_DO THIS_
Which lines of the listing below contain the string "screenshot"? Pick out each such line and copy it in full.

──────── INFORMATION PROVIDED

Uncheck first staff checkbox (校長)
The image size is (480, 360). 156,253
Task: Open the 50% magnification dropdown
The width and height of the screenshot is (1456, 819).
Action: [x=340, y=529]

────────────────

_EXERCISE SOLUTION_
The width and height of the screenshot is (1456, 819).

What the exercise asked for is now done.